Lo importante no es el contenido de los dos enfoques sino el hecho de que la segunda aproximación nunca podría alcanzar la misma atención que la campaña contra Garzón.

No es casual. Toda la falta de fondo de los argumentos “a favor de nuestro sector ganadero” se convierte en un despliegue hábil que involucra noticias falsas, cuentas falsas, cuentas verdaderas y, finalmente, reacciones, noticias verdaderas —de las que ven millones de personas— y editoriales. El despliegue explota la debilidad del Gobierno para defenderse de los ataques de sus adversarios, de los ataques propios —los presidentes autonómicos Javier Lambán y Emiliano García-Page siempre están dispuestos a echarle una mano (al cuello) al Gobierno de coalición— y, finalmente, la tentación del PSOE de preferir ser primer partido de la oposición antes que reconocer que la vieja forma de ser españoles debe ser revisada.

El tema tiene poco recorrido político pero eso no evita que la dirección nacional del PP se lance a apurar el trago hasta las heces e inste a sus concejales a que presenten mociones para pedir el cese del ministro Garzón y la desautorización de Sánchez. Las patronales y las organizaciones ganaderas, que no pierden la oportunidad de sumarse a la ola desde la cotizadísima posición de víctimas, siguen la misma linde. En casos como el de la Unión de Pequeños Agricultores y Ganaderos (UPA), aunque esa linde transcurra en dirección opuesta a sus propias campañas contra las macrogranjas.

Niveles elevados de autoparodia

Esas mociones y esas reacciones airadas, sin embargo, tendrán menos recorrido que el vídeo de una familia rindiendo honores a una pata de jamón y a la bandera de España. El debate público no tiene apenas relevancia con respecto a ese extracto de realidad de una familia que establece una relación triangular entre su fervor nacionalista, sus hábitos de consumo y su total desconocimiento del concepto de “humor involuntario”.

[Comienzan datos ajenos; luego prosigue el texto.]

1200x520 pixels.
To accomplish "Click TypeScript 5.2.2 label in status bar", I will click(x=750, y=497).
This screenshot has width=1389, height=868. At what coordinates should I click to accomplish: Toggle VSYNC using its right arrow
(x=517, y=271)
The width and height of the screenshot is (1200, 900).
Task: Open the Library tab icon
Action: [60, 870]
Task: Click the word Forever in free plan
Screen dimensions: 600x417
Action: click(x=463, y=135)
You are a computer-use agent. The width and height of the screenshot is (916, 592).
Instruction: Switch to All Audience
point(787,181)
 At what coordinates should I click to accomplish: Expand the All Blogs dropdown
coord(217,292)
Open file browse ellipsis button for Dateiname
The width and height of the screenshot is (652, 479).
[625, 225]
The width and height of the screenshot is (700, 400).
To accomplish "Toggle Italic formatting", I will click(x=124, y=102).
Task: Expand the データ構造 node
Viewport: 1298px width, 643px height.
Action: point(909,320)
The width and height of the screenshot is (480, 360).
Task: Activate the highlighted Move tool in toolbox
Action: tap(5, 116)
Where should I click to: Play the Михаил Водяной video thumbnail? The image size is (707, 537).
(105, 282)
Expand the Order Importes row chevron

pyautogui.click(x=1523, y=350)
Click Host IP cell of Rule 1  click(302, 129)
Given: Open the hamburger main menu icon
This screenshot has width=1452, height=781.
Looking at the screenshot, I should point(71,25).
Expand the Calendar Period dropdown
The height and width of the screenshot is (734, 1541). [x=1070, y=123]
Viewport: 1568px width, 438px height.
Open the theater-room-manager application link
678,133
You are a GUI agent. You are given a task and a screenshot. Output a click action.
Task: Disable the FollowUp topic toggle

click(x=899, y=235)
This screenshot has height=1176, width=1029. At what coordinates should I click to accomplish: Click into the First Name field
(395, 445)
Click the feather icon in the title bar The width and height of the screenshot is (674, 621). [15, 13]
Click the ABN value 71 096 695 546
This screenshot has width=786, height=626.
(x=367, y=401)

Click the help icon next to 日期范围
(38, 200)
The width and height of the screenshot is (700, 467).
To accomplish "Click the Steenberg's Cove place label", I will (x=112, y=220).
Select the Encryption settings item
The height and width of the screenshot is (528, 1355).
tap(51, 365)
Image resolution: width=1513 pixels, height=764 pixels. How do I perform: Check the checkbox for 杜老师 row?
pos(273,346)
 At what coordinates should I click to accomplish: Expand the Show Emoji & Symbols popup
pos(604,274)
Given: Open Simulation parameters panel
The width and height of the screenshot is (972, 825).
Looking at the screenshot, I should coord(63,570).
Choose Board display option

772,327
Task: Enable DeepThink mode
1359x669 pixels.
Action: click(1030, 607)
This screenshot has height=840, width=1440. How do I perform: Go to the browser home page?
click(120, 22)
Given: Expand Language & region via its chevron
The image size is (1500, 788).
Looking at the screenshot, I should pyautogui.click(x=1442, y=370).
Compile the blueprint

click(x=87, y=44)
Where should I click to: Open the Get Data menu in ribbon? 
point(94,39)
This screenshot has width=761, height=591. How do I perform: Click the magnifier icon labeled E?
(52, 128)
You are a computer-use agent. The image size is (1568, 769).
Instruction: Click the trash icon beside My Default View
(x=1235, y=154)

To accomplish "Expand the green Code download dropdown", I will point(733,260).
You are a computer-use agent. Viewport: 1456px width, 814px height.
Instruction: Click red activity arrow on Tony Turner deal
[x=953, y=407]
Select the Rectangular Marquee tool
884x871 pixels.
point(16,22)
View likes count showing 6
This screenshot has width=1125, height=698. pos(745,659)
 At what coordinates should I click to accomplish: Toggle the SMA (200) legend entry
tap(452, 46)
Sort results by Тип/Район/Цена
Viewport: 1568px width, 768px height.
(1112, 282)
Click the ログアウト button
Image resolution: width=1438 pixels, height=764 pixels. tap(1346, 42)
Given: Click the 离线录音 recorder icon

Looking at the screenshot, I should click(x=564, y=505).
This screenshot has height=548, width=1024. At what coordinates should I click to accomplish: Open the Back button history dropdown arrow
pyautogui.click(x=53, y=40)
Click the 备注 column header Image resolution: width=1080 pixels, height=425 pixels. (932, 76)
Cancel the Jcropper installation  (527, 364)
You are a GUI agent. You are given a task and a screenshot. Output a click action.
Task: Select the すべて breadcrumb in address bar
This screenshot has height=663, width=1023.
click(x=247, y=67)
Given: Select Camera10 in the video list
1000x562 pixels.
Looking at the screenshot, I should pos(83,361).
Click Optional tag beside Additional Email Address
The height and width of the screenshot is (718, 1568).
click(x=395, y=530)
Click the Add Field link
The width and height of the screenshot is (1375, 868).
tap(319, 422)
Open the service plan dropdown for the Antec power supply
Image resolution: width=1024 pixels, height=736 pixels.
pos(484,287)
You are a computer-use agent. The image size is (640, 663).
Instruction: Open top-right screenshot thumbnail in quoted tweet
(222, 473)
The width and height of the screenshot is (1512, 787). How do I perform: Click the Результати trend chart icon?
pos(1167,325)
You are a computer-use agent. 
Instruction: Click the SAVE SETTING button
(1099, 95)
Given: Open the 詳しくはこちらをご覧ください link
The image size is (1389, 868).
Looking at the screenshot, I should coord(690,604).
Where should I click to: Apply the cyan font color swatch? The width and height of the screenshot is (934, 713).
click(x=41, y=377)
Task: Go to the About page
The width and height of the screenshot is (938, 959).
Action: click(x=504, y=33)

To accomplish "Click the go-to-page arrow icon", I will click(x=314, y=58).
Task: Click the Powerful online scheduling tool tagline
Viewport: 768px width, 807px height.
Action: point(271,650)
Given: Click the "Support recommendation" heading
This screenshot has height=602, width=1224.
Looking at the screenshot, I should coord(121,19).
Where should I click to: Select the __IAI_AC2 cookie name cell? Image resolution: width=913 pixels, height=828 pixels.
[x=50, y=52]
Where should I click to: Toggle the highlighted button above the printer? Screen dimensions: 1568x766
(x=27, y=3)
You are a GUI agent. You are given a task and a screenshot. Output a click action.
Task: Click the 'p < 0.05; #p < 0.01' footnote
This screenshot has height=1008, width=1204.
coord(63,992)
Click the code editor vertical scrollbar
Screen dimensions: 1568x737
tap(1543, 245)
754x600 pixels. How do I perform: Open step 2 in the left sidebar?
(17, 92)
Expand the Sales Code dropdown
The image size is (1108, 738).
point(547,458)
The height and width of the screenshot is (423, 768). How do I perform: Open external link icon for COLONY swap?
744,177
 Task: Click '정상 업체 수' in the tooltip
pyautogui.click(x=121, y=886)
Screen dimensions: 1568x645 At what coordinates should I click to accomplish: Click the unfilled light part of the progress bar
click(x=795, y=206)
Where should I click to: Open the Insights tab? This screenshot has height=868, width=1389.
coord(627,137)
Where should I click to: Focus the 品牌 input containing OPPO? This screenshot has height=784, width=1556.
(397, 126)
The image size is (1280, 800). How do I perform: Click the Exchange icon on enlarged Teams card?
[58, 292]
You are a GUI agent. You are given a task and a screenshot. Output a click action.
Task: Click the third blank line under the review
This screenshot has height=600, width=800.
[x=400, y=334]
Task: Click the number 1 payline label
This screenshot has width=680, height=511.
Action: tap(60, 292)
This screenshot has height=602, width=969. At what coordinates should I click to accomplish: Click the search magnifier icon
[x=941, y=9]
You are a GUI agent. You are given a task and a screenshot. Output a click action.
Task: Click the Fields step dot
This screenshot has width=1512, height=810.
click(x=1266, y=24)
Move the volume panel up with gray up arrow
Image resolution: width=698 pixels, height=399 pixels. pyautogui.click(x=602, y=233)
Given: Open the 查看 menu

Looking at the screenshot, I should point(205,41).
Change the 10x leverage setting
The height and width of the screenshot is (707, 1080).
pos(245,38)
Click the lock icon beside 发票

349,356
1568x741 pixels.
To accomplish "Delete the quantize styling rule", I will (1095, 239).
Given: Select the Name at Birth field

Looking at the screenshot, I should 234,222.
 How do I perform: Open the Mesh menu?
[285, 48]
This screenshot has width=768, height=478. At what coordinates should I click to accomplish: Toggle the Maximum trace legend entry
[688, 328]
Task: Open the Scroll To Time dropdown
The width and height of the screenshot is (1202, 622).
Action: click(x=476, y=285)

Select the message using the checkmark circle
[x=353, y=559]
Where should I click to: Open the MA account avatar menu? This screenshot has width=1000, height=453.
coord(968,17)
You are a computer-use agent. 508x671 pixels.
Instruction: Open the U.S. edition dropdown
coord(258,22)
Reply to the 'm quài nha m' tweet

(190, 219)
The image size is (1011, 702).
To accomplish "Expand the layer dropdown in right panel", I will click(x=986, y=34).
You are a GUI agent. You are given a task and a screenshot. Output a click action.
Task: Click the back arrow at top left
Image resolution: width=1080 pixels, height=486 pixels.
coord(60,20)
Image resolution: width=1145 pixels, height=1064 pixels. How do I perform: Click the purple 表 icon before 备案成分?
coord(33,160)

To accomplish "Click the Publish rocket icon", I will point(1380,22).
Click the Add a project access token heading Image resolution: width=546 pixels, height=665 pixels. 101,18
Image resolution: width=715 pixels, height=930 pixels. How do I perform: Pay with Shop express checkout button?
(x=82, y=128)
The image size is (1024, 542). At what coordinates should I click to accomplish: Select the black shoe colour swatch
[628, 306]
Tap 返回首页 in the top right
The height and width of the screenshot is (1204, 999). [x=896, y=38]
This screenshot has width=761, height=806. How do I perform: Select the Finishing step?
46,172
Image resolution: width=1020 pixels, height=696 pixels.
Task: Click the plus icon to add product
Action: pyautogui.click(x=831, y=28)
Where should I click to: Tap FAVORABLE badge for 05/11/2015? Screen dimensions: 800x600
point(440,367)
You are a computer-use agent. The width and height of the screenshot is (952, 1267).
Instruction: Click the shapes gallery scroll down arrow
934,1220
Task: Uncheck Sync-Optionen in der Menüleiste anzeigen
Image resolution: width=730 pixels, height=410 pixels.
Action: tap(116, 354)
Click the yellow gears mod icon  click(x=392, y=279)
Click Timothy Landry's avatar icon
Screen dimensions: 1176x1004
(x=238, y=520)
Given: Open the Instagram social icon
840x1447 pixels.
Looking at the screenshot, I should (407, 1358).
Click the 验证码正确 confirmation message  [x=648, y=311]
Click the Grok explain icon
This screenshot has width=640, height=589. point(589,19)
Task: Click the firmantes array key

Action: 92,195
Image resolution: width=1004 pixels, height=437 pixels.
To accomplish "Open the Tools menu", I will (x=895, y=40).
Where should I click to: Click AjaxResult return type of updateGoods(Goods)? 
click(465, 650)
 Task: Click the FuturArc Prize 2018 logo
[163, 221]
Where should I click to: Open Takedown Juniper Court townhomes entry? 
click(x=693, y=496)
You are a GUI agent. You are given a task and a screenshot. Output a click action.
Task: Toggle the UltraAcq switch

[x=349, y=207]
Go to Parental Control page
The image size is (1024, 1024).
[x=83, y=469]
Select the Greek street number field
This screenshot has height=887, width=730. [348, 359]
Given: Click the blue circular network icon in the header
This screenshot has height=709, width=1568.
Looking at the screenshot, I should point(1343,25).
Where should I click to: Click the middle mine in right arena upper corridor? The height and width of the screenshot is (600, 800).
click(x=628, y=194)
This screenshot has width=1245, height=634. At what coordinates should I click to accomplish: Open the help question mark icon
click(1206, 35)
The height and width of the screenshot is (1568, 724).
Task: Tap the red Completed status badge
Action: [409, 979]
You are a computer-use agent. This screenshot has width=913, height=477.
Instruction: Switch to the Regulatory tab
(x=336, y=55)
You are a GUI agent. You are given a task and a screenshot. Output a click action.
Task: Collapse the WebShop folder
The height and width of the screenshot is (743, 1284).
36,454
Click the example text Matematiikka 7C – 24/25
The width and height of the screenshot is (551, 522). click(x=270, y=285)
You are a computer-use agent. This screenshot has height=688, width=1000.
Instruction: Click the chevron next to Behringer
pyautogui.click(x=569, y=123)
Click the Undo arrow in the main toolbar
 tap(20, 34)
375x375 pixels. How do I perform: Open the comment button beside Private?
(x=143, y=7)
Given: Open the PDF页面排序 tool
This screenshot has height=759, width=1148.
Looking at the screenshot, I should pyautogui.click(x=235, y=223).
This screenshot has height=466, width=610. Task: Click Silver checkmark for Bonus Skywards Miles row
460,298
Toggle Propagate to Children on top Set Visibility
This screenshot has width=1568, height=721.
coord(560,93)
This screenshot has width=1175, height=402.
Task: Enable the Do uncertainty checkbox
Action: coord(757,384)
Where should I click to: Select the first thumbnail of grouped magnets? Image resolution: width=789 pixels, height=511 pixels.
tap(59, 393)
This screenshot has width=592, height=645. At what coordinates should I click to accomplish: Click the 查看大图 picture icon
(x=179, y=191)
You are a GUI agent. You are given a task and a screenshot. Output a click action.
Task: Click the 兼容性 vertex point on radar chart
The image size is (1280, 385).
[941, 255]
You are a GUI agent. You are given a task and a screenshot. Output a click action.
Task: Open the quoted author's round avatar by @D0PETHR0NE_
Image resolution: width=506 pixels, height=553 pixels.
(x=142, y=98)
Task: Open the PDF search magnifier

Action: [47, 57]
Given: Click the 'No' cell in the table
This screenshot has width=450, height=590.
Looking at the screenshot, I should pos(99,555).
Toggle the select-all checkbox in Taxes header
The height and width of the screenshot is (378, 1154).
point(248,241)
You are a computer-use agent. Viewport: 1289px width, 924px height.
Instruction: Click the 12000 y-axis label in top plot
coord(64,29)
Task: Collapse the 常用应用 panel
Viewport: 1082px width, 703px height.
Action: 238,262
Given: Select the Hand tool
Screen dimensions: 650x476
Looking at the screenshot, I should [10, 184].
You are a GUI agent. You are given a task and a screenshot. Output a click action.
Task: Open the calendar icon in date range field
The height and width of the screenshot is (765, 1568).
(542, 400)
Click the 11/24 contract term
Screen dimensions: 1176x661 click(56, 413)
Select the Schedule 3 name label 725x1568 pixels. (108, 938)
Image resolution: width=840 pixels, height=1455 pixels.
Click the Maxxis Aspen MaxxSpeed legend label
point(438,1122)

Ese vídeo autoparódico y un sin número de fotos de filetes, chorizos o morcillas son utilizados como argumento político definitivo y aparentemente sofisticado, especialmente por cargos, carguillos y trepas, que se señalan voluntariamente como faltos en las redes sociales con vídeos o fotografías que, puestos a provocar, provocan en primer lugar desazón.

No es que salga gratis parecer obtuso, es que lo contrario parece tener un coste político. Así, uno de los principales consejos no solicitados a Garzón ha sido que este tipo de declaraciones —parecidas a las del ministro de Agricultura alemán, que ha dicho que los precios de los alimentos deben expresar la “verdad ecológica” de la producción— deben esconderse porque hay campaña electoral en Castilla y León. Es decir, que para ganar hay que salir asegurando que el olor de los purines de las macrogranjas es el nuevo Chanel. O callarse y meterse un torrezno requemao en la boca.

No está todo perdido. En torno a Garzón se desarrolla, a las pocas horas de que nazca y se reproduzca la polémica artificialmente, un cierre de filas poco frecuente. Las organizaciones ambientalistas, parte del tejido rural y las personas que defienden la ganadería extensiva han tratado de influir en el tratamiento del tema de la semana y de poner encima de la mesa algo que normalmente solo alcanzaba a la población de los municipios afectados y al movimiento ecologista.

El problema es que los argumentos sobre las macrogranjas no se toman en serio, solo se aceptan, en el mejor de los casos, como un derecho a la reducción de daños una vez desatada la campaña contra Garzón. Pese a que otras voces hayan podido intervenir en el debate, a que se hayan publicado varios artículos o rescatado otros que confirman la tesis del ministro de Consumo, el beef de esta semana se diluirá sin enseñanza ni aprendizaje alguno. Como una muesca más en una campaña que no tiene que ver con la ganadería, ni con la economía, ni con el consumo, ni con la dieta; que solo tiene que ver con las mil y una formas de imposibilitar que el país salga de uno solo de los atolladeros en los que está metido.